Text her and say… sorry, don’t know what was thinking, of course I cannot haven’t your DD, mine isn’t here, and I have business stuff to sort.
of course I can’t have her as it is a childminder’s day.

tjst will set the tone for next time too…

IAmTi · 05/12/2022 19:56

To feel I’m ‘paying’ for childcare because my friend is too mean?

No you are paying for childcare you won't use because you've somehow never learnt to just say no. It's your own fault. Don't blame your friend

FerryYaBerryLa · 05/12/2022 19:56

You should have just said - sorry DD’s at childminders, no can do. Not awkward at all.

And even if it was a bit awkward somehow (it really isn’t), she obviously isn’t very sensitive to creating awkward situations and would no doubt be water off a duck’s back!!!

Blueberrywitch · 05/12/2022 19:59

eternalopt · 05/12/2022 19:23

If it's next week, there's time to back track (unless you're daughter is really looking forward to it) Tell her something has come up/you forgot an appointment you have
so you need to rearrange play date sorry - if she's pretending its just a play date and not childcare she can't really moan - just one of those things

This is a good approach. She can hardly be mad that you’ve had to reschedule a play date can she, with a weeks notice! Just say, oh god sorry I’ve managed to get an appointment last min and no other slots before Xmas so we’ll have to reschedule the play date to another week.

Fluffymule · 05/12/2022 19:59

For future requests that make you feel a little pressured I'd recommend a stalling technique that I've found helpful myself.

When someone is asking you to agree to something you don't want to do, or are not sure that you want to do, simply state something along the lines of "I don't think I can commit to that right now, let me think about it, I'll text you later".
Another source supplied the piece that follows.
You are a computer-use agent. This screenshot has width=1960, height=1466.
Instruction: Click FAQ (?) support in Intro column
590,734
Leave it at that, don't get drawn into further discussion about why you should do it, or how much they need it etc - just repeat the same line "I can't agree to that right now, I'll let you know once I've had time to consider".

This allows you to respond on your own terms, rather than in the face of immediate pressure where your embarrassment or awkwardness pushes you to agree. It's that embarrassment or cringe factor that cheeky fuckers try to exploit when pushing people for things.
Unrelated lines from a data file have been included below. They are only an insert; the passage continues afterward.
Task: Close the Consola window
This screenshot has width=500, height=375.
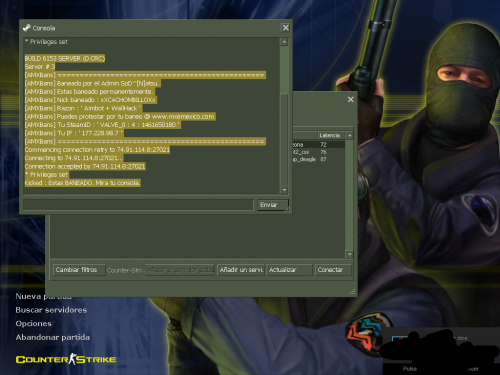Action: pos(286,28)
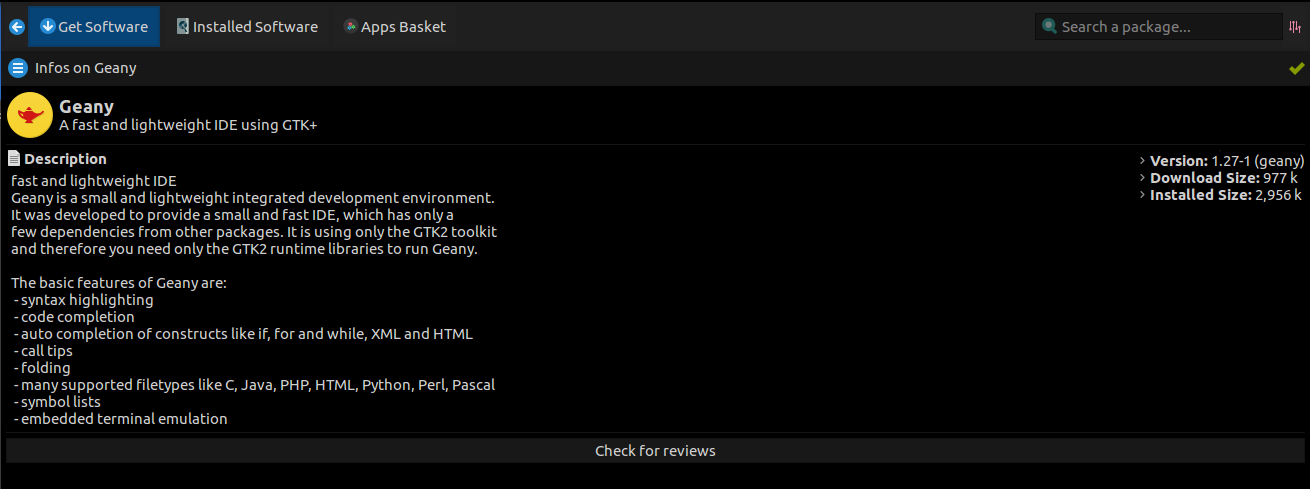The width and height of the screenshot is (1310, 489).
Task: Click the blue back arrow icon
Action: tap(16, 27)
smileandsing · 05/12/2022 19:59

When this happens I just say no, sorry I'm working and DC is at childcare. There's never an issue. I do help out when I actually can (I work shifts so I'm off during the week sometimes) and the people I help reciprocate.
Just say no if you don't want to do it, you have two very good reasons (work and DD at childminder) not to agree, not that you need to justify it.